Apparently, Wii Want a Sex Game


no doubt the crowd here would prefer something that utilized the Move "wand"…

@1 this could only be improved with an MMORPG aspect running on a 1 Gbps net connection like those sexy sexy South Koreans have.

Oh, darn you, sex toy arms (etc) race!
Unsexy? So what does rev your motor, Paul, Danielle Steel novels?
I feel bad for the poor souls who have to test that...
Looks like the setup to a rape scene on L&A: SVU.

Who makes the game? Could it be a Japanese video game makers struggling with a Western sexual identity less replete with schoolgirls and rapacious octopuses?
What that party really needs is a satchel full of coke, a few hookers, and some Charlie Sheen action. chicka-chicka bwaaaah.

Let France do this, will you, Japan? Go build a car or something.
Does anyone recognize the music?
If you don't have the new more sensitive controllers (or spring for the dongle to upgrade an old one), you'll no doubt throw your back out doing that stripper pole game before your avatar does anything remotely sexy.
Will in Seattle is one of those guys where he forces himself in your conversation and hears you tell a joke about peanuts. Then, for the next 6 times you bump into him, he tells you another HILARIOUS joke about peanuts. I bet he has a lot of people look at him, pause, and say "Um, anyway..."
I feel like a total square for this, but I thought it was reasonably sexy. I mean, there were plenty of hot people for everyone, right? Now, what was happening in the game however, that was all sorts of lame.
Putting one's mouth on the controller--really? Those things are loaded with germs. Ick.
I'd be game if they shoved the controller in one of the guys butthole.
@13 - Am I crazy or did they practically allude to that during the last 10 seconds of the video?
Very 'Orgy-Porgy'.

I think it would be fun if they did a Dragon's Lair type of video game where it queues up porn based on your activity/positions using the controllers. Make it tongue and cheek enough to make it funny. See which couple can get the actors/performers off the fastest/strangest way.
Do those things vibrate?

Even worse, you know some joker is gonna actually lick one of those controllers. Like, all up and down it.
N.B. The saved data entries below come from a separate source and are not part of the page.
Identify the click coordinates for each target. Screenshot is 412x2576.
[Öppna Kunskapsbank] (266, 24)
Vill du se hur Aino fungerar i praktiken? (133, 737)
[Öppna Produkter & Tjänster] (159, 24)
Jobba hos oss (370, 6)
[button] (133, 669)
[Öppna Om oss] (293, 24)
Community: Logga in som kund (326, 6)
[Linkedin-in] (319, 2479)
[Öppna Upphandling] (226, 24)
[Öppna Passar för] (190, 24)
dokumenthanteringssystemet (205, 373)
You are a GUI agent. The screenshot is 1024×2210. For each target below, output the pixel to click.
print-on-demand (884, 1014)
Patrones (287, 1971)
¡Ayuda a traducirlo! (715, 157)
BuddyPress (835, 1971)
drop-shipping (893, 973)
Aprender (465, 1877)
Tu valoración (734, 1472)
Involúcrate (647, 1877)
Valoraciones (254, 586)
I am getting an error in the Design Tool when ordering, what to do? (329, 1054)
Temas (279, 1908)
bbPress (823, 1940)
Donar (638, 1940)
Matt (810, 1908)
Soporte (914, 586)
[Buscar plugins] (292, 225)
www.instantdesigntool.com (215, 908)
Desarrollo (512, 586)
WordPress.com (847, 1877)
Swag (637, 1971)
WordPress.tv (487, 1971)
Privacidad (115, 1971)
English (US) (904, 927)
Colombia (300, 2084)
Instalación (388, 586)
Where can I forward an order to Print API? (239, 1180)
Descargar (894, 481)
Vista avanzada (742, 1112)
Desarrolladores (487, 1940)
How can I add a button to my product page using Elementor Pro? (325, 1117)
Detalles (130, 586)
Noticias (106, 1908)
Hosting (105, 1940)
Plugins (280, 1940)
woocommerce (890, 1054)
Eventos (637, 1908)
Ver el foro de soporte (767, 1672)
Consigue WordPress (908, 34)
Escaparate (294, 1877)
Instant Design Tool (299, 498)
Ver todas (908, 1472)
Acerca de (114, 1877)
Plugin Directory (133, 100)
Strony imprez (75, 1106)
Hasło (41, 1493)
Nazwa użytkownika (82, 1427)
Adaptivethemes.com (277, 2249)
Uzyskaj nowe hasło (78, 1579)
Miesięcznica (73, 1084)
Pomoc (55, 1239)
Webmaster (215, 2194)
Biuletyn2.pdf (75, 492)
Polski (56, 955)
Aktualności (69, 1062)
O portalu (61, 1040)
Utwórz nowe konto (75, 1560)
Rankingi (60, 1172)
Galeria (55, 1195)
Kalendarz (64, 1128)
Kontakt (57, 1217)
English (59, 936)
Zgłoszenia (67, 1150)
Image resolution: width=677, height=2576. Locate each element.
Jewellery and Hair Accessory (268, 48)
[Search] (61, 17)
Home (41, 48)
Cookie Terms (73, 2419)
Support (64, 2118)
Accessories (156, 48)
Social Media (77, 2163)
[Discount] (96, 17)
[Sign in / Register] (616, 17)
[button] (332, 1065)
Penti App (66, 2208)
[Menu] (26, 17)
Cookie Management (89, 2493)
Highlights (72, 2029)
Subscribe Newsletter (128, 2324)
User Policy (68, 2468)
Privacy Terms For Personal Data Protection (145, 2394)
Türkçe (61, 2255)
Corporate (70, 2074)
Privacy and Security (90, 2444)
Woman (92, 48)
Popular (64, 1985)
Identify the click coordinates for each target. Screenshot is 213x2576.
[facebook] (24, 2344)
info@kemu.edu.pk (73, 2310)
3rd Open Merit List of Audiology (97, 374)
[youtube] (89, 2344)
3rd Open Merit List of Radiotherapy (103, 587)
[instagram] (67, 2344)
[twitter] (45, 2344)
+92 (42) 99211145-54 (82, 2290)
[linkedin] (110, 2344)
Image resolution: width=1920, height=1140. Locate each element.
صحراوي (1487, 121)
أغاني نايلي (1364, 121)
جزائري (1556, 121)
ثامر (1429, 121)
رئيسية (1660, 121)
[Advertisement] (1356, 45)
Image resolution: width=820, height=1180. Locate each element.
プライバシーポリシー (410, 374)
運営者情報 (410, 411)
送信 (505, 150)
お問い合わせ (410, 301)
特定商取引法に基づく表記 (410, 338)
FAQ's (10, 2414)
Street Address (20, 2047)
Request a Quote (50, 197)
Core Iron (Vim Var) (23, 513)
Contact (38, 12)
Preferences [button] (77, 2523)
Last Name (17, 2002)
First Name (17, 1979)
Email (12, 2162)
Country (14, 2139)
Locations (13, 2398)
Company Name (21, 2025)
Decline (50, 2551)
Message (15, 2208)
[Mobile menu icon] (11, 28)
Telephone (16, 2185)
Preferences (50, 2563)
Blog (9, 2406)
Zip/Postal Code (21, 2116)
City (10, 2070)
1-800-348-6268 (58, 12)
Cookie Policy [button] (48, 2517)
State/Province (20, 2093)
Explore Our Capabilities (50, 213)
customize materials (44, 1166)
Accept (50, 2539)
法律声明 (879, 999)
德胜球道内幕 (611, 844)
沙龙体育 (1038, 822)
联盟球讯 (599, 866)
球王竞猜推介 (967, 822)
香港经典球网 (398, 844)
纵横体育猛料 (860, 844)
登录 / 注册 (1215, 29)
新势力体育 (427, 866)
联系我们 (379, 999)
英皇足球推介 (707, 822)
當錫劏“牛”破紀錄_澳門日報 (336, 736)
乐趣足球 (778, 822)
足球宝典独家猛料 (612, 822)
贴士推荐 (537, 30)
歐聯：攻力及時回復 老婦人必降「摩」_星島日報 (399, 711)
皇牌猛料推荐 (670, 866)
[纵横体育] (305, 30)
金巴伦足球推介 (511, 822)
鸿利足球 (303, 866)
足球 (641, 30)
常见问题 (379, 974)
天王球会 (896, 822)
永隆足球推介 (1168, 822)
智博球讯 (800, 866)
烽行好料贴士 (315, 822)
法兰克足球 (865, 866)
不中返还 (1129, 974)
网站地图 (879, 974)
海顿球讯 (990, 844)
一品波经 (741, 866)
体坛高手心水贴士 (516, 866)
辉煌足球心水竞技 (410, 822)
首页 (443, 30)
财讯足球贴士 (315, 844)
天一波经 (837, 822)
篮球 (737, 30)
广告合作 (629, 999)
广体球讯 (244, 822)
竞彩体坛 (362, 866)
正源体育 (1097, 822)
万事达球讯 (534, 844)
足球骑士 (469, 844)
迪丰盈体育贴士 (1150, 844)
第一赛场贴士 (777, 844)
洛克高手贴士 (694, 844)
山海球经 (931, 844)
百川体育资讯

Then, would you want to touch it?
Looks like the average party at my house, although we dont wear clothes, there is no Wii remote and there are usually alot more people.
To wildly paraphrase Nora Ephron back when she was interesting: it almost makes you long for the days when an evening out with another couple meant bridge.
If the charecters were actually a little bit hot, then this might fly, but lego-man like Mii's do not sexy time make.

Nintendo and Microsoft would never license a truly sexy game. They want to stay family friendly with all the Call of Duty, Resident Evil, and Halo games. They are worse than Apple in that regard.

@12: Germophobes make horrible sex partners.

@19: That's funny, although I'll take an orgy over bridge any day.
Personally, I thought it was mildly sexy. I do wonder how it is that you WIN the game.

@18, do tell.
would tantric sex douche from yesterday do well at the wii middle school parlor game???

find out and futz with it here.…

i find it to be an evil amalgamation, that might somehow work if only i had enough hallucinogens in muh NesCafe.
Now I'm waiting for fuck fuck revolution..
@19: Love the spring look, Catalina! Is that Von Furstenberg? I also liked the '70s headscarf you briefly donned (presumably with maxiskirt).
Thank you, Emma darling. That's just a little thing my seamstress whipped up. She's so nimble and quick, and doesn't seem to mind that she never gets out of that room in the basement. Of course, I don't understand whatever languqge it is she yammers, so who knows?

And yes, that was a maxiskirt ensemble, and it was simply stunning. But it didn't photograph well. I simply must get a new camera. But with all I do for the underpriviliged, i don't know where I'll get the money. (Besides the seamstress, I've got a housekeeper in the attic and a whole family of garderners in the rafters of the garage. Between them they eat almost a dozen eggs, two loaves of bread, a case of Ramen, and one of those big packs of lunch meat a week! Not to mention all the Pabst and Tab they can drink. I'm too generous. That's what I am)
@12 My thoughts exactly. Especially after their snot-nosed kid played with it earlier in the day while enjoying a pb&j and cheetos.
Yes, Catalina dear, you are far too generous. One must consider one's own needs from time to time, you know. By the looks of your photo, however, it appears you are fortifying yourself appropriately.
and of course, two ladies playing "nibble the apple" is sexy, but there is no dude and dude filrtiness. Barfo.
really? that was a joke right ? i hope!?